I’m starting off with the big idea because it’s one of the most important aspects I’ve seen in successful church ministry. In fact, I would argue that it is nearly impossible to measure success in a church environment without a big idea to set a gauge.
A big idea is simple, it is the main goal or concept that sets the course for how church leadership teams function. For example, at NC3 we use the term ‘creating and developing whole disciples’ as our big idea. (Note: in my experience a mission statement describes the ‘what’ while a big idea outlines the ‘how’ ministries function.) This means that our youth ministry program measures its success by how well we are fostering spiritual growth as a whole. If our kids excel in serving others but lack solid biblical knowledge, we are not creating whole disciples. If our youth ministry activities take away from valuable family time, or time as a congregation, then we are not fostering a whole relationship with God. Ideally, our kids and families, and our whole church is able to balance service with depth, knowledge, outreach etc.

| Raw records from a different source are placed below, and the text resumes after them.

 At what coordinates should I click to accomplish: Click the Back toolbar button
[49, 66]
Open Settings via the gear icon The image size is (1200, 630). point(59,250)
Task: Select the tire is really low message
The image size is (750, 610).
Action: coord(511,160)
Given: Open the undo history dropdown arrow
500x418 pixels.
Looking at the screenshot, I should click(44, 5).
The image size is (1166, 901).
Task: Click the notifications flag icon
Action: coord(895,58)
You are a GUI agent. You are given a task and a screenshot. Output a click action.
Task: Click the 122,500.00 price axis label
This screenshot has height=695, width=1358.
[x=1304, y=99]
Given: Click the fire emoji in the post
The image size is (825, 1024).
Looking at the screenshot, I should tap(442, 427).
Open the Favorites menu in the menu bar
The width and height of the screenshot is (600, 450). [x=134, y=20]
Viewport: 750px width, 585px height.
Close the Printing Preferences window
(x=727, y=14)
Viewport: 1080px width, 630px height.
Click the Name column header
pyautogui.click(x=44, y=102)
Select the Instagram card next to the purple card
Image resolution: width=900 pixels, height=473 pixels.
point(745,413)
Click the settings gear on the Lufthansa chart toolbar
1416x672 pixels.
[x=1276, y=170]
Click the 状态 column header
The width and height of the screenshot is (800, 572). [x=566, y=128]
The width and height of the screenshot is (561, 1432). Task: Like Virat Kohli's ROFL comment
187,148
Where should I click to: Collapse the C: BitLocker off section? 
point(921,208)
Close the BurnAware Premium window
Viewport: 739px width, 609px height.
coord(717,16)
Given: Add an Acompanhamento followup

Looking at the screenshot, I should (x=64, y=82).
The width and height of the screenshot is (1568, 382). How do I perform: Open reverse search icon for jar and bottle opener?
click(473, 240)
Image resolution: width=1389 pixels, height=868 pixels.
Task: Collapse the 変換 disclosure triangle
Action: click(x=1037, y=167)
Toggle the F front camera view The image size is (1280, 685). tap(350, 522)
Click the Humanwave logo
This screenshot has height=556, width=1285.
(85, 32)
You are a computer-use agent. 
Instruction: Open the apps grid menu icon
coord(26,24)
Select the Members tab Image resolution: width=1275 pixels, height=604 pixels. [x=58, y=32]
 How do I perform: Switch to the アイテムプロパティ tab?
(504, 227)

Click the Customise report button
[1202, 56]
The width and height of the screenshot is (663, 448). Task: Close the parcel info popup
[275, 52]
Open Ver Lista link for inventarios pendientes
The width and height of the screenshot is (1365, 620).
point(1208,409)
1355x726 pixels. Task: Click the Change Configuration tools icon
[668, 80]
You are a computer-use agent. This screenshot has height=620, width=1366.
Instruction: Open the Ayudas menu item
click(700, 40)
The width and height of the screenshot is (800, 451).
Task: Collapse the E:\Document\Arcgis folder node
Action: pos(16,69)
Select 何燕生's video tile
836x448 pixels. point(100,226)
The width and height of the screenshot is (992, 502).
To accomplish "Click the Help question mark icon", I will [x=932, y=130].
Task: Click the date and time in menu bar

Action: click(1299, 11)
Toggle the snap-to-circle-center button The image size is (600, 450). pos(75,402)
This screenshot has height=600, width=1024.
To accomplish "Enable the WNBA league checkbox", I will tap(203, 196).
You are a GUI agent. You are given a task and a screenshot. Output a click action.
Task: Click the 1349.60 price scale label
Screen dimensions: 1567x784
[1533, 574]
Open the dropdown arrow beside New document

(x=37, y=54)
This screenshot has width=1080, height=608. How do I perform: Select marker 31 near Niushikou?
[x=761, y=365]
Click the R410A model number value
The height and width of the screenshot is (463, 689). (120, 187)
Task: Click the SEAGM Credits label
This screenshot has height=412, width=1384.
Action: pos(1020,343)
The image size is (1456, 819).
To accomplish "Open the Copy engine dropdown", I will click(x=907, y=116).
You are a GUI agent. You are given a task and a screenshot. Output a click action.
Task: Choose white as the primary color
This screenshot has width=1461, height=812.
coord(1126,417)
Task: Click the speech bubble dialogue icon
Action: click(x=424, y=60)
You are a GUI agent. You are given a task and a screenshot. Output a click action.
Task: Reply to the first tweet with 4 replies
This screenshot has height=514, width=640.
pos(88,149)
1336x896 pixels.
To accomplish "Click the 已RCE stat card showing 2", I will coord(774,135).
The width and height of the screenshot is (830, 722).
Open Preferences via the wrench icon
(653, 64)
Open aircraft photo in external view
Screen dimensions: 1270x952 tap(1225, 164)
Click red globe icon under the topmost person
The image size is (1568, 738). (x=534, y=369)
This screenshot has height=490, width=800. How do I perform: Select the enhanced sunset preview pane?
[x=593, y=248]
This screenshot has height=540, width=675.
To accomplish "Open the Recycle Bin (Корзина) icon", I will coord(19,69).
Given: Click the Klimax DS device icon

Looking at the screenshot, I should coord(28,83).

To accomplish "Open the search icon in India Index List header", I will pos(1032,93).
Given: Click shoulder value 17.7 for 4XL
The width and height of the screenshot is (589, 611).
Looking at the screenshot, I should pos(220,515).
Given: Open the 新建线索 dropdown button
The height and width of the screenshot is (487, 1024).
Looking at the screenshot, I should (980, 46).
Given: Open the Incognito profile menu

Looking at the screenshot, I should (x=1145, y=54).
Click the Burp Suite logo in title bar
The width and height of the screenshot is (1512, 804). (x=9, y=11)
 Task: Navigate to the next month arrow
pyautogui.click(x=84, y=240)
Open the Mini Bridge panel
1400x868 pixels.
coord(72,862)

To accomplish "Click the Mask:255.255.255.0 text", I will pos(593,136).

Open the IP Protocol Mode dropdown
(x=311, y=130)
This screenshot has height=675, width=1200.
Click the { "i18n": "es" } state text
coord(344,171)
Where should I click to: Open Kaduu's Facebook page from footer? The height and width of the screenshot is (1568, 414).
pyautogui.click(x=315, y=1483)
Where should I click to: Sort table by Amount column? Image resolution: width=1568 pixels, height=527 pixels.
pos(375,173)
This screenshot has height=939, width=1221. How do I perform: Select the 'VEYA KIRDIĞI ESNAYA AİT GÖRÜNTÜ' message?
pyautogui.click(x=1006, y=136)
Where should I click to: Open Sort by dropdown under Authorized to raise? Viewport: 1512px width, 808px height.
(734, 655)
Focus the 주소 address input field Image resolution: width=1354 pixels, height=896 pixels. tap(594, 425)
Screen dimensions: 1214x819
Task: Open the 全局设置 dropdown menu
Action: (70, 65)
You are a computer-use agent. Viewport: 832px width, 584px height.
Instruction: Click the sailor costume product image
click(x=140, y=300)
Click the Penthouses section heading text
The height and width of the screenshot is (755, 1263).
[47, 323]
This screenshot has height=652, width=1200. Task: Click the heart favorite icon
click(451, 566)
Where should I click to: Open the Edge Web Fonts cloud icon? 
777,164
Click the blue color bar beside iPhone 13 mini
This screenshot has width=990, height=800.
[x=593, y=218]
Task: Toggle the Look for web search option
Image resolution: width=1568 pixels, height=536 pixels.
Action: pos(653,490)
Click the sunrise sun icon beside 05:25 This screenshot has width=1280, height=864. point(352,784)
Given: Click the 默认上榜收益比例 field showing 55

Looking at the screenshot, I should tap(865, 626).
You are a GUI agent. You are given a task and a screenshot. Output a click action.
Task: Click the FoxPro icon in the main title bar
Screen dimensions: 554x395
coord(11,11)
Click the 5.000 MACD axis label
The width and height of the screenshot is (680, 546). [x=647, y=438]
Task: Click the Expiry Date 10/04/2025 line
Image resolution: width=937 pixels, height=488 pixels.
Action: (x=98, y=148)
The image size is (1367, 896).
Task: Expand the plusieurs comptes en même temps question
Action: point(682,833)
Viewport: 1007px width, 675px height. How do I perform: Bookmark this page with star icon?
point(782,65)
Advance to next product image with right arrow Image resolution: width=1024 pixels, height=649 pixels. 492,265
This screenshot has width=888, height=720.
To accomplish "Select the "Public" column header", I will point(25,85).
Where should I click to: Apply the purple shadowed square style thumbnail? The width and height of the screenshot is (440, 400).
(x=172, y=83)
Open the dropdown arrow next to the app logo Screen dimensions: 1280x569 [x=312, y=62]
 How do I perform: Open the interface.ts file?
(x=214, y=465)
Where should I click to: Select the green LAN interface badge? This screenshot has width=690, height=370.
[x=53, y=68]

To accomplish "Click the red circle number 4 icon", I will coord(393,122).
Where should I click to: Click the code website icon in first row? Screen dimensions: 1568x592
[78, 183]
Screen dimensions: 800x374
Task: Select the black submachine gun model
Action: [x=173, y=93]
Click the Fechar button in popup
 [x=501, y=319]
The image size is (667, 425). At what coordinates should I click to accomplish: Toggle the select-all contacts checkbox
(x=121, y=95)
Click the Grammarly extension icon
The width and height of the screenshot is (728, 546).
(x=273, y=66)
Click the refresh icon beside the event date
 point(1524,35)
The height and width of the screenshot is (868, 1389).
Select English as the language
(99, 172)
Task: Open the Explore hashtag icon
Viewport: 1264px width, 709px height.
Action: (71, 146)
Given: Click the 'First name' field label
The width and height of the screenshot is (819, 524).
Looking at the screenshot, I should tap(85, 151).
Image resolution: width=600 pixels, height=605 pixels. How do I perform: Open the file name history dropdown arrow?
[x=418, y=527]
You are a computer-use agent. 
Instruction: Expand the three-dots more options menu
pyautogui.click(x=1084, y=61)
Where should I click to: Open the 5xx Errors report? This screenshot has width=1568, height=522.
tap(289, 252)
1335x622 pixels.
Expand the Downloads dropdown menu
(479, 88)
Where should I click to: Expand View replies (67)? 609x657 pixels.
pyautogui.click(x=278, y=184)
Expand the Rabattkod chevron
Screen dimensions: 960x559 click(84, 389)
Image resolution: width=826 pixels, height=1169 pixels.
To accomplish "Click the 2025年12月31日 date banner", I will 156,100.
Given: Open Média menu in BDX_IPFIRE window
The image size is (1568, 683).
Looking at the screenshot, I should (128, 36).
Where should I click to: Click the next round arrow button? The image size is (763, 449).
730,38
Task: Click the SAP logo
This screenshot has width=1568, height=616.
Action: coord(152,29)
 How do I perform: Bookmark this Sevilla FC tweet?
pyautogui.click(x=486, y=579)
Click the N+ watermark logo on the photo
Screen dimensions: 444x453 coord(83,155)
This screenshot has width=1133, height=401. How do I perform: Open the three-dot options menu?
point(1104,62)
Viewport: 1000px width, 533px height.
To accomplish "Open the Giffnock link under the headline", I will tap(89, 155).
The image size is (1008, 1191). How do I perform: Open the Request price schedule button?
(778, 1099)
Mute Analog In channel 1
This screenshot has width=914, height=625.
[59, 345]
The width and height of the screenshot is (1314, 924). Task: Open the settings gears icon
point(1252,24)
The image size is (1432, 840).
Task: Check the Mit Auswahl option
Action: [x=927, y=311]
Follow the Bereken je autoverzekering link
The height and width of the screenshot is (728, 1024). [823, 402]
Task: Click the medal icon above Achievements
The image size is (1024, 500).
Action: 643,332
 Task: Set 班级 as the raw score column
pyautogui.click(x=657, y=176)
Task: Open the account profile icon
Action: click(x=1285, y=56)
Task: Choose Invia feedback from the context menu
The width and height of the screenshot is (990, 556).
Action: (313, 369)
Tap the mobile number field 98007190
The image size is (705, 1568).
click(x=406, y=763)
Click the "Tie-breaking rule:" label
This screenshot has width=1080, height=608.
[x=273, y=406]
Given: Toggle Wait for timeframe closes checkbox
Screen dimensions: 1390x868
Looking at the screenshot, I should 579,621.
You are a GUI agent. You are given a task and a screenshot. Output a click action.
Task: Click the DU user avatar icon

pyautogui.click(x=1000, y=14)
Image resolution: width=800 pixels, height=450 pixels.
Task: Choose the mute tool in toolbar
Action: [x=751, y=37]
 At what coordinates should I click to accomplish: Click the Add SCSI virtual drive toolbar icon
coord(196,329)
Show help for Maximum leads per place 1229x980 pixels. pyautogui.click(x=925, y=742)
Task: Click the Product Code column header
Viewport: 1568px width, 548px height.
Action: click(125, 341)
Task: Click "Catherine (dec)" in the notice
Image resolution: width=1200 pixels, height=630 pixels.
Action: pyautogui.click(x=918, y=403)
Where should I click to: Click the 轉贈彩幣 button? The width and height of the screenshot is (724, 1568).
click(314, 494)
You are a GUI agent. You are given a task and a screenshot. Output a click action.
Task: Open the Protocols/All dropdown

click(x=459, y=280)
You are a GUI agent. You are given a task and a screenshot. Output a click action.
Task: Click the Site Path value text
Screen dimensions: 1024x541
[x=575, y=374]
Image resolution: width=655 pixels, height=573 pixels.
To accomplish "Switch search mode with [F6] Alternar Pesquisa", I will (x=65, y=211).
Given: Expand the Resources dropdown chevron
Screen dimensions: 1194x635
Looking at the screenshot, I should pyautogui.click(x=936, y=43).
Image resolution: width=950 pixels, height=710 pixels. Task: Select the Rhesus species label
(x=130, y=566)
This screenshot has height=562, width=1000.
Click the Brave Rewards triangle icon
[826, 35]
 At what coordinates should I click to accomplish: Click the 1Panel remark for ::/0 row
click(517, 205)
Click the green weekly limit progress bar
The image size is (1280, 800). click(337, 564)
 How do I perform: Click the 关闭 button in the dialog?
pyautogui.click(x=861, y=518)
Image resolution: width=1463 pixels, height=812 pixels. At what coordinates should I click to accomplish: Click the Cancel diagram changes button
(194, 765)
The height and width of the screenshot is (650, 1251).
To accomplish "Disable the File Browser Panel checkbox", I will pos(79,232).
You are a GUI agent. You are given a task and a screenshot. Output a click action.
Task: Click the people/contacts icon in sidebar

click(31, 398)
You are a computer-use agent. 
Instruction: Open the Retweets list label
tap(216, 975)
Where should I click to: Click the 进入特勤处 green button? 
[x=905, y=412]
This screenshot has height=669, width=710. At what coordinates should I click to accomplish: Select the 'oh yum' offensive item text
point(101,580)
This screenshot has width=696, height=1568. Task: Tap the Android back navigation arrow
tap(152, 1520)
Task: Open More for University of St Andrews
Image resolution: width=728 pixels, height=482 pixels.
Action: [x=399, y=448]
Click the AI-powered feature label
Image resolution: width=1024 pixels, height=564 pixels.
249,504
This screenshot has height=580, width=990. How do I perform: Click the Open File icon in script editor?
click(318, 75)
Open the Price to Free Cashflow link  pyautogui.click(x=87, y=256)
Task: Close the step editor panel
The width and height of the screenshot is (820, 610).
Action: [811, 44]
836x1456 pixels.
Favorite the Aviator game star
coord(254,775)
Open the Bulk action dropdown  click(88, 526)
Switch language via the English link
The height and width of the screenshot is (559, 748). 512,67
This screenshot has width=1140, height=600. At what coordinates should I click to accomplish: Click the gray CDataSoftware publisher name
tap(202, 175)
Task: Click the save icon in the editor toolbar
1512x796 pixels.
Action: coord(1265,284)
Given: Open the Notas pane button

The first benefit to the big idea is that it gets all of the ministry leaders on the same page. We are all working towards a common goal which fosters a lot of healthy teamwork. It takes away the need to compete for things like bulletin attention and budget and redirects that energy towards working together. Knowing that everyone in our boat is rowing together allows me to be excited about the journey, because I know that none of my energy is being wasted. It also helps me appreciate the other ministries of our church. Our ministry would not be as strong as it is without a successful women’s ministry, worship ministry, or finance team. Our kids may not know a single person on the finance team, but we are both living under the same roof and share a common bond in our mission.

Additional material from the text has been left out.